The weight of wealth
A quick read of the headlines will reveal how fraught the succession planning process can be. People know well the stories of brothers and sisters who get locked into bitter disputes when fighting for control of the family business.
What is less well known is how work on family governance can anticipate and contain these problems. Inherited businesses typically do not survive intact when in the hands of the new generation. Family enterprises willed to the sons and daughters tend to get shut down or otherwise radically changed. That should give pause to entrepreneurs who build highly successful enterprises and hope these will live on for generations.
Roy Chen, the head of the multi-family office Grace Financial and an heir to a fortune left by one of the founders of the Hong Kong-listed Hang Lung property group, has confronted these issues more deeply than most. In the 1990s Chen and his four siblings came to control investing decisions surrounding their inheritance. They had a lot of money, and they were also better prepared than most in taking this on. Following expert advice, they launched a family office to professionalise management of their inheritance.
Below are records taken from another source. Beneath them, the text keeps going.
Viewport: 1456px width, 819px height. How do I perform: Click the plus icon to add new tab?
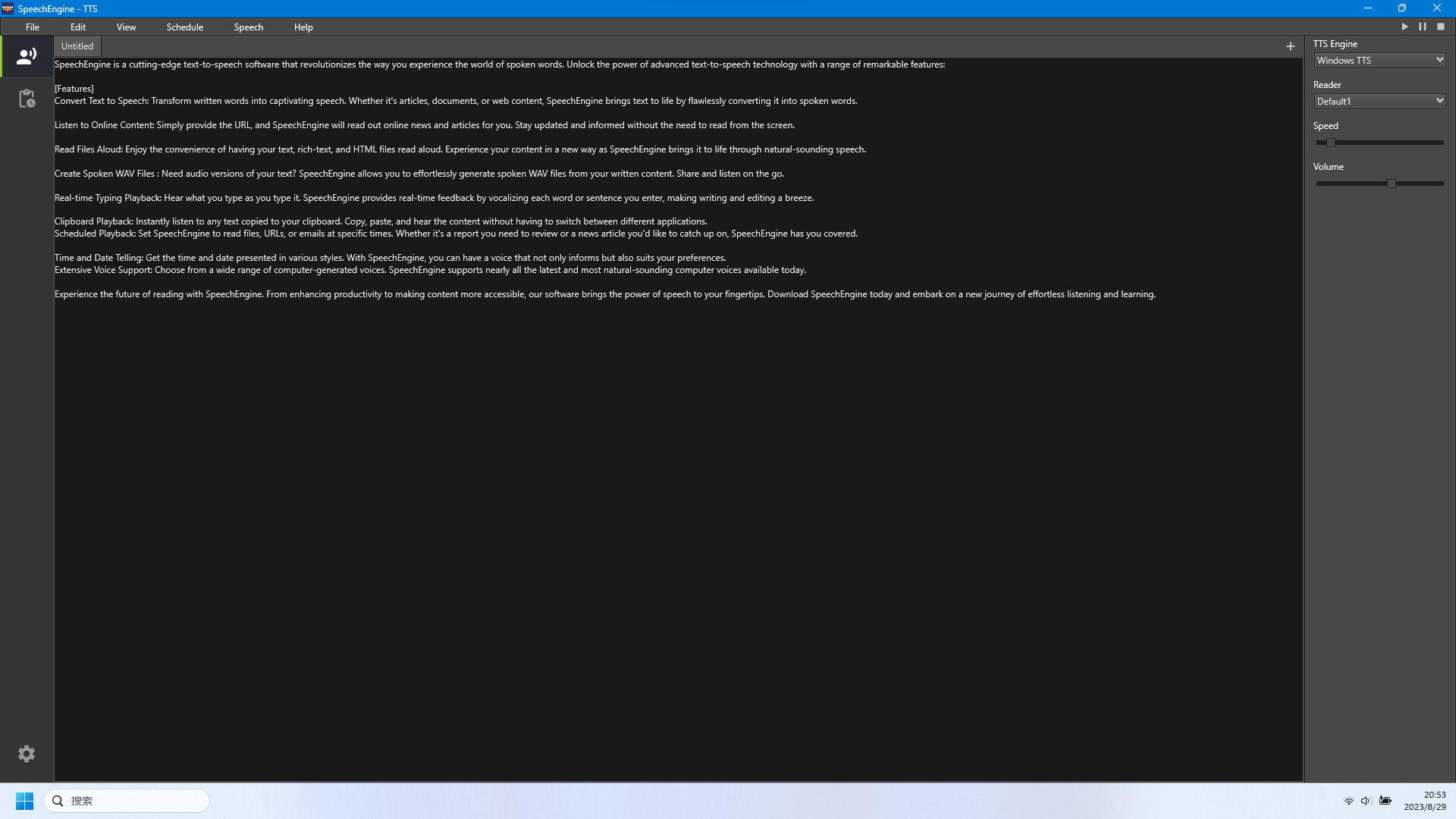click(x=1291, y=46)
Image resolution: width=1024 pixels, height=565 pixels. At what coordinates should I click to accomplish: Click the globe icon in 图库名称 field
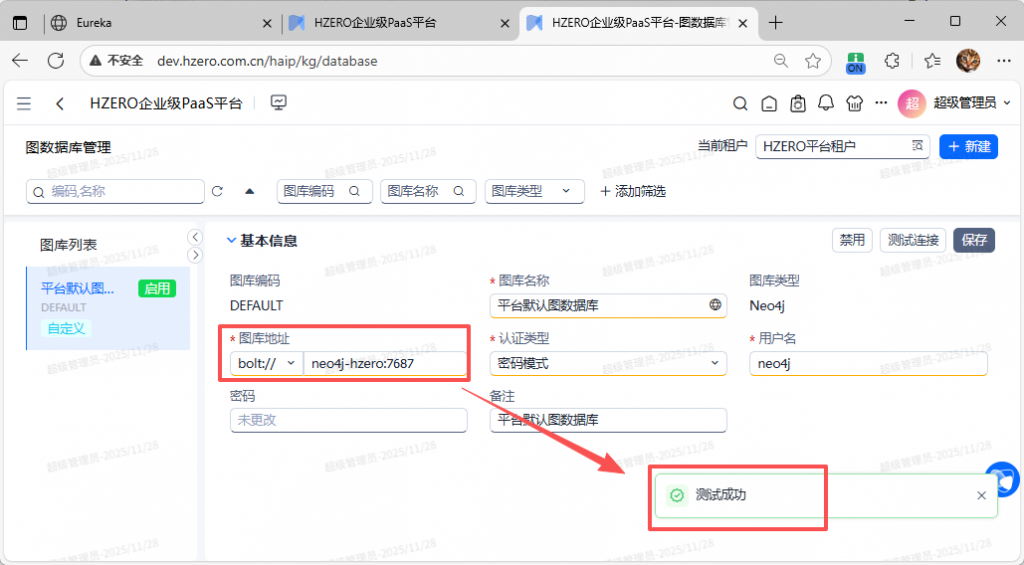pyautogui.click(x=715, y=305)
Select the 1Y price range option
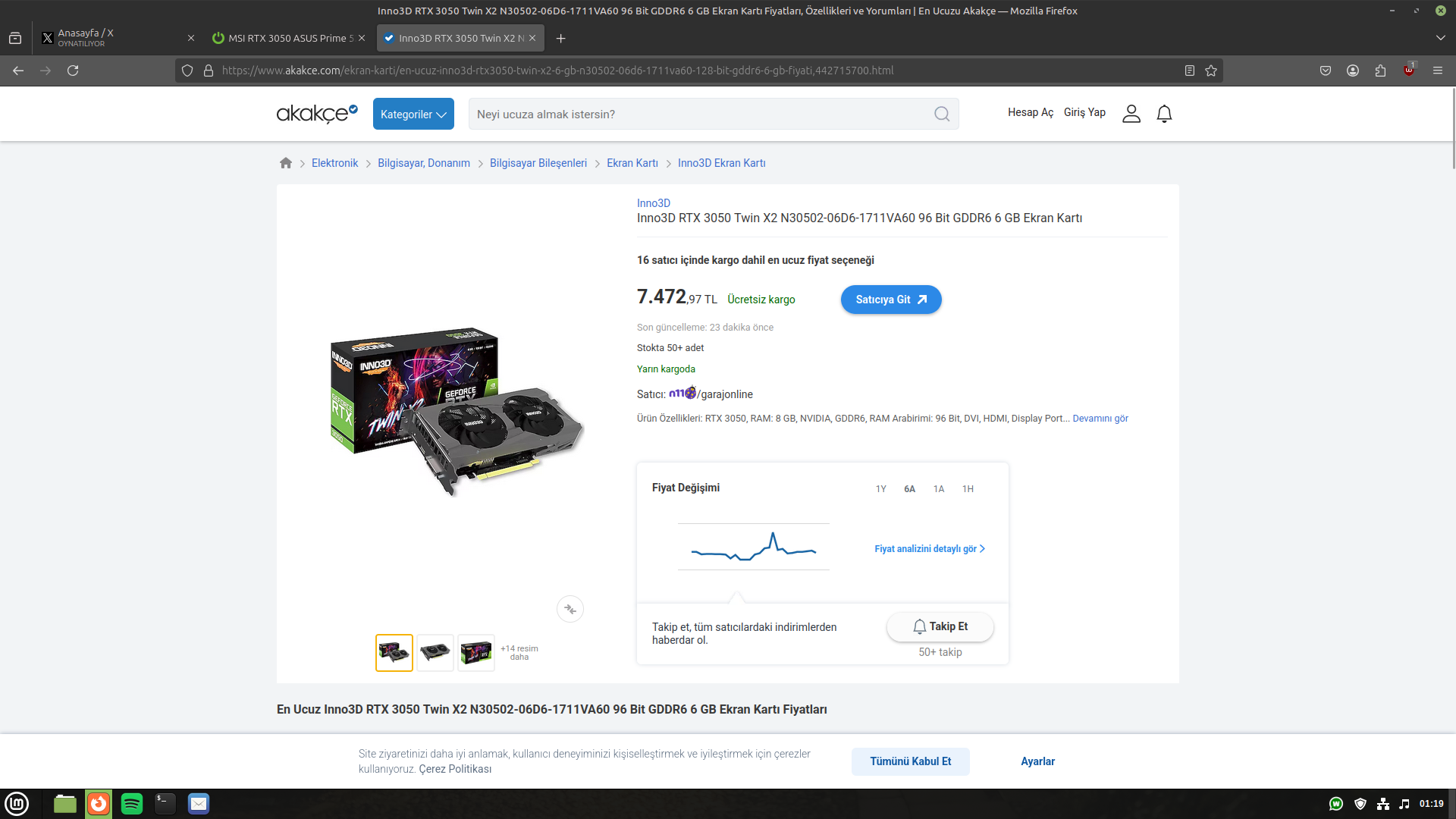This screenshot has width=1456, height=819. point(880,489)
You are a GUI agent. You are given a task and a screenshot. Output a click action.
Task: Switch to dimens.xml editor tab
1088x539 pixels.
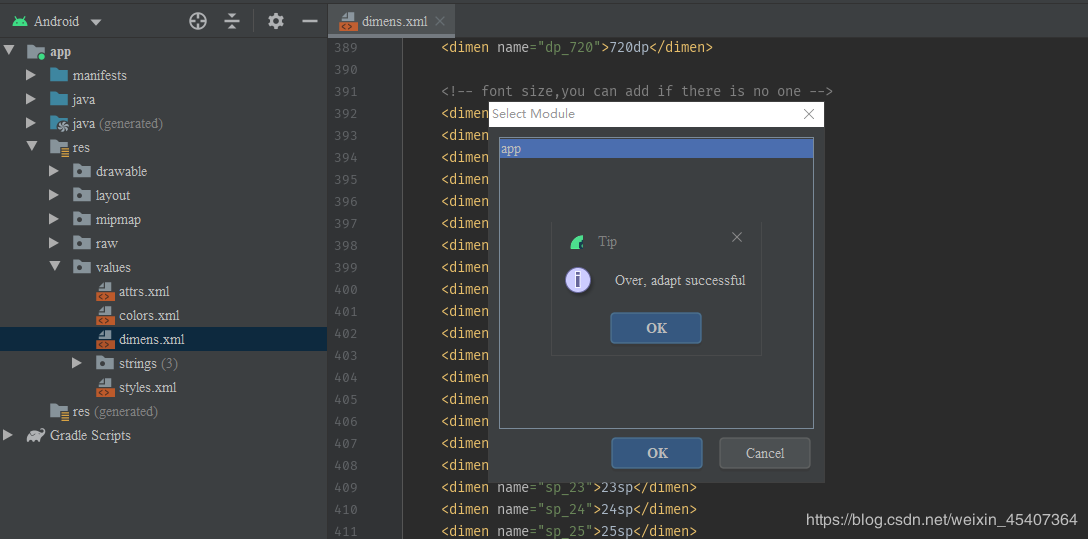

So far so good. The Chen siblings did everything they were supposed to do, and they also had great skills to contribute to their newfound family office: one sibling was trained at private equity, another at fixed income, another was a tax lawyer, and another had an MBA. But fissures soon opened up among them. The brothers and sisters were simply unable to get along while managing the family office, and that was distressing to them.
'Being good responsible second-generationers we felt a need to steward the family business, without realising that was putting the cart before the horse. We were doing this before focusing on our own relationships,' said Chen.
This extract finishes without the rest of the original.